Touch Panel Control System Errors

Dave_UK · August 2010

Has anyone experienced high numbers of what would appear to be random touch panel errors being reported in RMS ?

By high, I mean around 1,000+ events over a couple of days and by random, I mean from different venues / different times / durations.

The problem appears to come and go - one week there will be no errors logged, then the next there will be a burst of errors, then it behaves normally again. Next week it could be a different venue, some weeks multiple venues, then nothing for month.

What I have established is that when the problem appears, the panels also fail to respond to ping requests. (I have a machine pinging all the panels and the netlinx masters and logging the results.) The panels fail to respond to a ping whenever RMS logs a control system error, so it looks as if RMS is correctly reporting the control system error.

When a panel fails to respond to a ping request, it usually will respond on the next one (15s sampling), so its not as if the panel is going off-line for long periods of time. Just seems to go on and off-line, and hence the high number of log entries in RMS.

The touch panels and netlinx master in each case are connected to the same Ethernet switch, on the same VLANs. The netlinx master always responds to ping requests, so whatever is going on is just affecting the touch panels.

Our networking team can't see any faults with the network connectivity, and our AMX contract programmer swears it's not their programming. This has been going on for almost a year now with no obvious pattern emerging.

Anyone experienced anything like this ?

Dave

annuello · August 2010

We haven't seen this on our wired panels (CV7 & 700vi, all running firmware v2.86.24). The wireless panels (MVP-8400 with firmware v2.86.50) drop offline frequently, but that is probably due to the wireless lease being limited to X hours, after which the panel renegotiates a connection.
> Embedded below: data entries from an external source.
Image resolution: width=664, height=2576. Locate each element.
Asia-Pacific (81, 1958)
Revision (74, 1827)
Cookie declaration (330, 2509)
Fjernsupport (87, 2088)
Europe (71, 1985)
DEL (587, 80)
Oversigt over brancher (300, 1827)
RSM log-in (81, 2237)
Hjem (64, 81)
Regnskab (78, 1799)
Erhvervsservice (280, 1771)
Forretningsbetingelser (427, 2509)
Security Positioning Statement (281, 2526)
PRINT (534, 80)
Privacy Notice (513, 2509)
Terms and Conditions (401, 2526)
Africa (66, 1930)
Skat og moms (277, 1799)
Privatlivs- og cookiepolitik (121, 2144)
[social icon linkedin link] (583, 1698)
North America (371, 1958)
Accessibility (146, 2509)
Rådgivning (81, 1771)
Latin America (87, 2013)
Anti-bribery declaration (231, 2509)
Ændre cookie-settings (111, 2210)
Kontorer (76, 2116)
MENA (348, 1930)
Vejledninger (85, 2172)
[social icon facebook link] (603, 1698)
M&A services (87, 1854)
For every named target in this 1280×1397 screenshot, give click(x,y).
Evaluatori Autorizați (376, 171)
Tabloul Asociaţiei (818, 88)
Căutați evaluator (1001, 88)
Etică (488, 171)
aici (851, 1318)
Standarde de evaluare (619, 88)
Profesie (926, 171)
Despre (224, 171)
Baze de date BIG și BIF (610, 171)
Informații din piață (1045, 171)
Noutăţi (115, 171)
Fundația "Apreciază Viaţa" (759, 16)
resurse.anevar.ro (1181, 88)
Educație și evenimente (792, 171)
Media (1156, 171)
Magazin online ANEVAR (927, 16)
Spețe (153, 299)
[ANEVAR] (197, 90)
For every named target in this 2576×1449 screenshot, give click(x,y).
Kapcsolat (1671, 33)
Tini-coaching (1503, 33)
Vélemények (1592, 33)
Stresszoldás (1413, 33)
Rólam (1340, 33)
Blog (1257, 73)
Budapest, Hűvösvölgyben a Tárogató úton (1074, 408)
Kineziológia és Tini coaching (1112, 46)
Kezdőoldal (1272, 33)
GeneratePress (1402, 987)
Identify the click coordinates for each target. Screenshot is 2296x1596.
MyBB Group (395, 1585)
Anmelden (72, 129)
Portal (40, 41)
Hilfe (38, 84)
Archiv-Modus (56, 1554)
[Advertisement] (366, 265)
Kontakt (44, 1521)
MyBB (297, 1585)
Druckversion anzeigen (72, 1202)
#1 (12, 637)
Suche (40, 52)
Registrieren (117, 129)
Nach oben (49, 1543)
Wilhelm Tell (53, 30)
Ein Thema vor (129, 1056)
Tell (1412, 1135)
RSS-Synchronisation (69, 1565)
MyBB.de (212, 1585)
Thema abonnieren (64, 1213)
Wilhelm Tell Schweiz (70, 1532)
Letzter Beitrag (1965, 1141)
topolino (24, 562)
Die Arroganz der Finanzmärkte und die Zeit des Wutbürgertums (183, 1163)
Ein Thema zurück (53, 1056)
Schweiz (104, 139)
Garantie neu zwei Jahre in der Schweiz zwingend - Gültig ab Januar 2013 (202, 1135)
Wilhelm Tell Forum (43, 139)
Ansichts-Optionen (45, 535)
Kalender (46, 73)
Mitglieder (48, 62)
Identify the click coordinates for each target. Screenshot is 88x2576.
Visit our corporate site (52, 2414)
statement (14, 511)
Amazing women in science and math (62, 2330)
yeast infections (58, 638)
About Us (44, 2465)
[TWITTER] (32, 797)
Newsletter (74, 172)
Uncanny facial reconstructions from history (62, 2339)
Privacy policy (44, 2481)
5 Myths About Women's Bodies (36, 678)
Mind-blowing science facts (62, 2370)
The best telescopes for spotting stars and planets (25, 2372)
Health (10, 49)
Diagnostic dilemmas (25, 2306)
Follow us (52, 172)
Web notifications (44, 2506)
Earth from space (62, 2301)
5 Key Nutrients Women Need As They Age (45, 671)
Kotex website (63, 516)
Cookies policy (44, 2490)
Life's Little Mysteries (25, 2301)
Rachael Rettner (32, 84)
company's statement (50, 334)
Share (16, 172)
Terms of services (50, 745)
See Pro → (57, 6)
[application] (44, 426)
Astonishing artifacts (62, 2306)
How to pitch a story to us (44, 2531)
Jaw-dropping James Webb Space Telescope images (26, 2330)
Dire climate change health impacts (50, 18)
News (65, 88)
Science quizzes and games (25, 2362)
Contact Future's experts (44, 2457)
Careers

It doesn't sound like a programming issue to me, if the panel can't be pinged. The only exception would be if there is code on the master to reboot the panel under a special condition. The NIC would come online before the reboot finishes, but the panel would still take 40 seconds to re-establish comms with the master. Check your RMS history for the panels to see how long they are offline for. If it is just 10 or 15 seconds then you know the panel isn't rebooting, which points to the network infrastructure. I'd expect that rebooting panels would also attract large complaints from the end users.

Silly question: Are your patch leads crimped "in house" or are they commercially purchased pre-moulded leads? We use pre-moulded patch leads at both the panel and switch wherever possible, since crimped cables are often crimped poorly by people who are in a rush. Slight vibrations/bumps/thermalChanges can effect such leads.

Yours,
Roger McLean
Swinburne University

Dave_UK · August 2010

Thanks Roger,

The panels in question are CV5, 500vi, & 1000vi

At times, RMS is showing errors as close as 5 seconds apart, so I had ruled out rebooting.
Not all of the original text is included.